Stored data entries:
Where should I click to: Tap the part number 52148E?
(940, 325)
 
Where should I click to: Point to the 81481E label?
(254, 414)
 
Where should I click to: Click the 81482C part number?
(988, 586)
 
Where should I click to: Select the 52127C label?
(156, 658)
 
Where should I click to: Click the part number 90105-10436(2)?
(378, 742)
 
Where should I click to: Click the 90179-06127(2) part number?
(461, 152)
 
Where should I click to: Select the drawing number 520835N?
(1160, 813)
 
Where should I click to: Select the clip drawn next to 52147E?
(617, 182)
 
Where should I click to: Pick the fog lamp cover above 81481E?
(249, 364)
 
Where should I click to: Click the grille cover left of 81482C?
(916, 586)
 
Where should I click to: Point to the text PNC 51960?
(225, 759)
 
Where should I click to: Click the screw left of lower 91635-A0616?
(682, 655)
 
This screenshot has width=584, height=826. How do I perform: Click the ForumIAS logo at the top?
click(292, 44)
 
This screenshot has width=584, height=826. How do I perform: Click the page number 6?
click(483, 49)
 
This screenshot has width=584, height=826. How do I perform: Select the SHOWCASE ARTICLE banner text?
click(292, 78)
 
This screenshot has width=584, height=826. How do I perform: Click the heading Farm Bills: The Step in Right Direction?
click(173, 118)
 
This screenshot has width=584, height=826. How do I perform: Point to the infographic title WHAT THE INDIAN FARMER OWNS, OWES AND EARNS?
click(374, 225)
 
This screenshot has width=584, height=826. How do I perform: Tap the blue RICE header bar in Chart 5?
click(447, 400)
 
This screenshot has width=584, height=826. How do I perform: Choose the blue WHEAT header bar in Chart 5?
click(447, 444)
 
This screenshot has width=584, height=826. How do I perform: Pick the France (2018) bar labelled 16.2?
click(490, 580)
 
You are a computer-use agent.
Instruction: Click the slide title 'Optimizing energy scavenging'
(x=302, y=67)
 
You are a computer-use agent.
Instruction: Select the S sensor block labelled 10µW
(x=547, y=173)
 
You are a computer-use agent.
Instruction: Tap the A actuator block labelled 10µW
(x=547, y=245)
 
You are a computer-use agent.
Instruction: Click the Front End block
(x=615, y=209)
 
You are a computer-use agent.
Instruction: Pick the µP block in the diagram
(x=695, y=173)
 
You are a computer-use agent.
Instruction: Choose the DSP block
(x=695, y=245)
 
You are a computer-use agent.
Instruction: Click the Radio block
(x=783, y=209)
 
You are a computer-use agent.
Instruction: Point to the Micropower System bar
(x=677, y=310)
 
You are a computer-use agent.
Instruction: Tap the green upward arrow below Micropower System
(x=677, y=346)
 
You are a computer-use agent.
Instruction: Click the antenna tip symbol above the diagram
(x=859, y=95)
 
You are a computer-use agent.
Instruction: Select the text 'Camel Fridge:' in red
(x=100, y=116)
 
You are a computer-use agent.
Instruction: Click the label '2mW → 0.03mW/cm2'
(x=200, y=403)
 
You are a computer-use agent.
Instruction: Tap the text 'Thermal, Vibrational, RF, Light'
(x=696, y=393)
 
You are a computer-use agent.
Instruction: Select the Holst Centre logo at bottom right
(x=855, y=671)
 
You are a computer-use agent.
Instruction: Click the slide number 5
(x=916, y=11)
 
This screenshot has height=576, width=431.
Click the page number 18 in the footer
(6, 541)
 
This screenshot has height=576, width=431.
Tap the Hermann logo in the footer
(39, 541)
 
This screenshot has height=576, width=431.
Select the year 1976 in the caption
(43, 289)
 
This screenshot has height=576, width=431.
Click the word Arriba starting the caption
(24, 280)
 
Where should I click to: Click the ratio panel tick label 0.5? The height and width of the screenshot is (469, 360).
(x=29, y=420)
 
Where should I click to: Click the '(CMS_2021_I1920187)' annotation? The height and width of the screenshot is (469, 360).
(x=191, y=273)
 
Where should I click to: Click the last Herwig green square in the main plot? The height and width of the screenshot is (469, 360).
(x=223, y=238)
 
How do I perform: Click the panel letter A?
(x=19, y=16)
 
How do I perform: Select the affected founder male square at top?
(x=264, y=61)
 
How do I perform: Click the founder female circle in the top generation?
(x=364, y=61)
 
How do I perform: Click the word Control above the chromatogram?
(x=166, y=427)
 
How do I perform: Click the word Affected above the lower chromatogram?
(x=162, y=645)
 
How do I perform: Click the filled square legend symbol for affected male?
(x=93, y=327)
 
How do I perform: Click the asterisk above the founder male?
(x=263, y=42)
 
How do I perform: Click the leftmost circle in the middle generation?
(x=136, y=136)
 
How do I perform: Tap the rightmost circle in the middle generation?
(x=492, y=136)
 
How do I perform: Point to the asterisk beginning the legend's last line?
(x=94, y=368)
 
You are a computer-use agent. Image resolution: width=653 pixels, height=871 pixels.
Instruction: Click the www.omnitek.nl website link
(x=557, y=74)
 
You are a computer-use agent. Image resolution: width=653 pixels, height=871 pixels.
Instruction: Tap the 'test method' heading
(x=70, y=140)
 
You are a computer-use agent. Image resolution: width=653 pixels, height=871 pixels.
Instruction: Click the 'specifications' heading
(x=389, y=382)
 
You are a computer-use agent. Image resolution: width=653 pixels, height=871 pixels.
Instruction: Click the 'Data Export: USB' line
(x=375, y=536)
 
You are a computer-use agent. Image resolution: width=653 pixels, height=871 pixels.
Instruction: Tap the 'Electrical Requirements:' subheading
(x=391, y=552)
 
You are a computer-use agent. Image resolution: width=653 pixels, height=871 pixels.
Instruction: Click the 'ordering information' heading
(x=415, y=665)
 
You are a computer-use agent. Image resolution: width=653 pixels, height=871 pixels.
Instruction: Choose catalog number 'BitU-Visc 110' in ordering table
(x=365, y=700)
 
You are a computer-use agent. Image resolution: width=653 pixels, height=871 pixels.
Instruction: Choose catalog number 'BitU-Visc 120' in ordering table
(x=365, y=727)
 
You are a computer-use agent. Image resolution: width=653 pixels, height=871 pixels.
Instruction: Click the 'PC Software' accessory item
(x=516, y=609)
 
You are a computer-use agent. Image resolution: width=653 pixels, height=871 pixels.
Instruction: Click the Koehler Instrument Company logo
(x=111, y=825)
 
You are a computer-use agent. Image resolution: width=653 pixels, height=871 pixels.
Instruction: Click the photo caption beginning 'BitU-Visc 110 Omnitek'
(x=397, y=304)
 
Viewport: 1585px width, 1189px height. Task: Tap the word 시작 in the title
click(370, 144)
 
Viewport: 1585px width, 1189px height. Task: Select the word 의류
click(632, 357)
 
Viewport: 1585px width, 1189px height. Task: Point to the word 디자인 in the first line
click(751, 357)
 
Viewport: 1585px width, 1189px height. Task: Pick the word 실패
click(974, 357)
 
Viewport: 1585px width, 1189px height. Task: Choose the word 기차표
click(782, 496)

▸ What you are asked to do
Convert these lines into a JSON list of strings, with one string for each line and any blank lines omitted.

▸ Output of the task
[
  "Where should I click to: Tap the part number 52148E?",
  "(940, 325)",
  "Where should I click to: Point to the 81481E label?",
  "(254, 414)",
  "Where should I click to: Click the 81482C part number?",
  "(988, 586)",
  "Where should I click to: Select the 52127C label?",
  "(156, 658)",
  "Where should I click to: Click the part number 90105-10436(2)?",
  "(378, 742)",
  "Where should I click to: Click the 90179-06127(2) part number?",
  "(461, 152)",
  "Where should I click to: Select the drawing number 520835N?",
  "(1160, 813)",
  "Where should I click to: Select the clip drawn next to 52147E?",
  "(617, 182)",
  "Where should I click to: Pick the fog lamp cover above 81481E?",
  "(249, 364)",
  "Where should I click to: Click the grille cover left of 81482C?",
  "(916, 586)",
  "Where should I click to: Point to the text PNC 51960?",
  "(225, 759)",
  "Where should I click to: Click the screw left of lower 91635-A0616?",
  "(682, 655)",
  "This screenshot has width=584, height=826. How do I perform: Click the ForumIAS logo at the top?",
  "click(292, 44)",
  "This screenshot has width=584, height=826. How do I perform: Click the page number 6?",
  "click(483, 49)",
  "This screenshot has width=584, height=826. How do I perform: Select the SHOWCASE ARTICLE banner text?",
  "click(292, 78)",
  "This screenshot has width=584, height=826. How do I perform: Click the heading Farm Bills: The Step in Right Direction?",
  "click(173, 118)",
  "This screenshot has width=584, height=826. How do I perform: Point to the infographic title WHAT THE INDIAN FARMER OWNS, OWES AND EARNS?",
  "click(374, 225)",
  "This screenshot has width=584, height=826. How do I perform: Tap the blue RICE header bar in Chart 5?",
  "click(447, 400)",
  "This screenshot has width=584, height=826. How do I perform: Choose the blue WHEAT header bar in Chart 5?",
  "click(447, 444)",
  "This screenshot has width=584, height=826. How do I perform: Pick the France (2018) bar labelled 16.2?",
  "click(490, 580)",
  "You are a computer-use agent.",
  "Instruction: Click the slide title 'Optimizing energy scavenging'",
  "(x=302, y=67)",
  "You are a computer-use agent.",
  "Instruction: Select the S sensor block labelled 10µW",
  "(x=547, y=173)",
  "You are a computer-use agent.",
  "Instruction: Tap the A actuator block labelled 10µW",
  "(x=547, y=245)",
  "You are a computer-use agent.",
  "Instruction: Click the Front End block",
  "(x=615, y=209)",
  "You are a computer-use agent.",
  "Instruction: Pick the µP block in the diagram",
  "(x=695, y=173)",
  "You are a computer-use agent.",
  "Instruction: Choose the DSP block",
  "(x=695, y=245)",
  "You are a computer-use agent.",
  "Instruction: Click the Radio block",
  "(x=783, y=209)",
  "You are a computer-use agent.",
  "Instruction: Point to the Micropower System bar",
  "(x=677, y=310)",
  "You are a computer-use agent.",
  "Instruction: Tap the green upward arrow below Micropower System",
  "(x=677, y=346)",
  "You are a computer-use agent.",
  "Instruction: Click the antenna tip symbol above the diagram",
  "(x=859, y=95)",
  "You are a computer-use agent.",
  "Instruction: Select the text 'Camel Fridge:' in red",
  "(x=100, y=116)",
  "You are a computer-use agent.",
  "Instruction: Click the label '2mW → 0.03mW/cm2'",
  "(x=200, y=403)",
  "You are a computer-use agent.",
  "Instruction: Tap the text 'Thermal, Vibrational, RF, Light'",
  "(x=696, y=393)",
  "You are a computer-use agent.",
  "Instruction: Select the Holst Centre logo at bottom right",
  "(x=855, y=671)",
  "You are a computer-use agent.",
  "Instruction: Click the slide number 5",
  "(x=916, y=11)",
  "This screenshot has height=576, width=431.",
  "Click the page number 18 in the footer",
  "(6, 541)",
  "This screenshot has height=576, width=431.",
  "Tap the Hermann logo in the footer",
  "(39, 541)",
  "This screenshot has height=576, width=431.",
  "Select the year 1976 in the caption",
  "(43, 289)",
  "This screenshot has height=576, width=431.",
  "Click the word Arriba starting the caption",
  "(24, 280)",
  "Where should I click to: Click the ratio panel tick label 0.5? The height and width of the screenshot is (469, 360).",
  "(x=29, y=420)",
  "Where should I click to: Click the '(CMS_2021_I1920187)' annotation? The height and width of the screenshot is (469, 360).",
  "(x=191, y=273)",
  "Where should I click to: Click the last Herwig green square in the main plot? The height and width of the screenshot is (469, 360).",
  "(x=223, y=238)",
  "How do I perform: Click the panel letter A?",
  "(x=19, y=16)",
  "How do I perform: Select the affected founder male square at top?",
  "(x=264, y=61)",
  "How do I perform: Click the founder female circle in the top generation?",
  "(x=364, y=61)",
  "How do I perform: Click the word Control above the chromatogram?",
  "(x=166, y=427)",
  "How do I perform: Click the word Affected above the lower chromatogram?",
  "(x=162, y=645)",
  "How do I perform: Click the filled square legend symbol for affected male?",
  "(x=93, y=327)",
  "How do I perform: Click the asterisk above the founder male?",
  "(x=263, y=42)",
  "How do I perform: Click the leftmost circle in the middle generation?",
  "(x=136, y=136)",
  "How do I perform: Tap the rightmost circle in the middle generation?",
  "(x=492, y=136)",
  "How do I perform: Point to the asterisk beginning the legend's last line?",
  "(x=94, y=368)",
  "You are a computer-use agent. Image resolution: width=653 pixels, height=871 pixels.",
  "Instruction: Click the www.omnitek.nl website link",
  "(x=557, y=74)",
  "You are a computer-use agent. Image resolution: width=653 pixels, height=871 pixels.",
  "Instruction: Tap the 'test method' heading",
  "(x=70, y=140)",
  "You are a computer-use agent. Image resolution: width=653 pixels, height=871 pixels.",
  "Instruction: Click the 'specifications' heading",
  "(x=389, y=382)",
  "You are a computer-use agent. Image resolution: width=653 pixels, height=871 pixels.",
  "Instruction: Click the 'Data Export: USB' line",
  "(x=375, y=536)",
  "You are a computer-use agent. Image resolution: width=653 pixels, height=871 pixels.",
  "Instruction: Tap the 'Electrical Requirements:' subheading",
  "(x=391, y=552)",
  "You are a computer-use agent. Image resolution: width=653 pixels, height=871 pixels.",
  "Instruction: Click the 'ordering information' heading",
  "(x=415, y=665)",
  "You are a computer-use agent. Image resolution: width=653 pixels, height=871 pixels.",
  "Instruction: Choose catalog number 'BitU-Visc 110' in ordering table",
  "(x=365, y=700)",
  "You are a computer-use agent. Image resolution: width=653 pixels, height=871 pixels.",
  "Instruction: Choose catalog number 'BitU-Visc 120' in ordering table",
  "(x=365, y=727)",
  "You are a computer-use agent. Image resolution: width=653 pixels, height=871 pixels.",
  "Instruction: Click the 'PC Software' accessory item",
  "(x=516, y=609)",
  "You are a computer-use agent. Image resolution: width=653 pixels, height=871 pixels.",
  "Instruction: Click the Koehler Instrument Company logo",
  "(x=111, y=825)",
  "You are a computer-use agent. Image resolution: width=653 pixels, height=871 pixels.",
  "Instruction: Click the photo caption beginning 'BitU-Visc 110 Omnitek'",
  "(x=397, y=304)",
  "Viewport: 1585px width, 1189px height. Task: Tap the word 시작 in the title",
  "click(370, 144)",
  "Viewport: 1585px width, 1189px height. Task: Select the word 의류",
  "click(632, 357)",
  "Viewport: 1585px width, 1189px height. Task: Point to the word 디자인 in the first line",
  "click(751, 357)",
  "Viewport: 1585px width, 1189px height. Task: Pick the word 실패",
  "click(974, 357)",
  "Viewport: 1585px width, 1189px height. Task: Choose the word 기차표",
  "click(782, 496)"
]